Up until the mid-1970s, Fred produced the majority of his fiction in collaboration, most frequently with Cyril Kornbluth and Jack Williamson. However, he experienced a major career resurgence in 1976 with the publication of Man Plus, winner of that year’s Nebula Award for Best Novel, and a new pinnacle in maturity and power for his solo fiction. Following this book, he went from strength to strength, publishing award-winners or nominees Gateway (1977), Jem (1979), Beyond the Blue Event Horizon (1980), and The Years of the City (1984). Following the mid-1970s, when he got his “second wind,” Fred published forty-five novels and story collections – an incredible total for what was essentially a second career, following his first career from the late 1930s to the early 1970s, and certainly an inspiration for any writer feeling fatigued after “only” thirty-five years of work.
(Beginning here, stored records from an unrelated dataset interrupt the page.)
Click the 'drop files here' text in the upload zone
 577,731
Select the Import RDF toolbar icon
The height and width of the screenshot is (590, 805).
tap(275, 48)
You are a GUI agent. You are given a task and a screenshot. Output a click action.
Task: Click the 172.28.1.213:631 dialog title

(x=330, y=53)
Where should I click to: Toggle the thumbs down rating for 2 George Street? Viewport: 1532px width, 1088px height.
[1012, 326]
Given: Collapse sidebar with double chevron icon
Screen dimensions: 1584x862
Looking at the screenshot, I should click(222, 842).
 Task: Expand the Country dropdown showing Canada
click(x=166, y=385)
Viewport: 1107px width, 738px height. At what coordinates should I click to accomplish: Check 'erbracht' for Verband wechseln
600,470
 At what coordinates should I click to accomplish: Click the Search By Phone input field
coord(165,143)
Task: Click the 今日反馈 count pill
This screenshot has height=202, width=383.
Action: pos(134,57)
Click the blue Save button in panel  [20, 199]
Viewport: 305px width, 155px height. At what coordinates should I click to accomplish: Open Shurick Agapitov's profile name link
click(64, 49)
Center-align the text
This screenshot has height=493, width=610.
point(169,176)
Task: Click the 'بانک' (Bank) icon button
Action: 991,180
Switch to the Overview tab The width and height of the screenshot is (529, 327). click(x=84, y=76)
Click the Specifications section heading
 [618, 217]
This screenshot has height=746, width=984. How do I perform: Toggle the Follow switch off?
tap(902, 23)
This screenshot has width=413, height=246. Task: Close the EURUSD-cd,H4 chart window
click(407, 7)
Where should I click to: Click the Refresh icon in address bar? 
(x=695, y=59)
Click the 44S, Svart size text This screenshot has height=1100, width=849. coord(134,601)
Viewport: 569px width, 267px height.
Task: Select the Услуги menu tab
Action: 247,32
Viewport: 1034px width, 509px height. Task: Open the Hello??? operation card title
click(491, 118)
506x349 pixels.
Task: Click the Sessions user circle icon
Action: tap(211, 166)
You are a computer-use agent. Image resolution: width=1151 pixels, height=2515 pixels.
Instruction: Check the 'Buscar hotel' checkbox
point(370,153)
As if all these accomplishments weren’t enough, Fred also wrote one of the most readable and fascinating of the memoirs of a life spent in science fiction, The Way the Future Was (1978). This is a must-read, not merely for students and fans of the science fiction field, but also for anyone interested in the history of the Great Depression, of New York City in the 1930s and 1940s, and of the growth (and near-demise) of the American Communist Party during the years leading up to World War Two.
Regarding the first half of Fred’s amazing career, I wrote a seven-part series on his partnership and collaboration with Cyril Kornbluth (that series of articles begins here). Using all available sources, comparing various versions of their novels (oftentimes, shorter versions were published first in one of the magazines, usually Galaxy, and were later expanded for book publication), I attempted to unravel the strands of their collaboration, to determine which of the two contributed which ideas, characterizations, and plot developments. I was curious to find out how close to the mark I’d come, so I emailed links to my articles to the only man who could provide confirmation of my theories – Fred Pohl himself. I was extremely gratified to receive return correspondence, in which Fred praised the work I’d done and suggested that I collect the articles into a short ebook (which I just may do one of these days).
Rest in peace, Fred. You were a giant in so many ways, and all of us who labor in the field of science fiction (and its many offshoots) owe you an immeasurable debt of gratitude.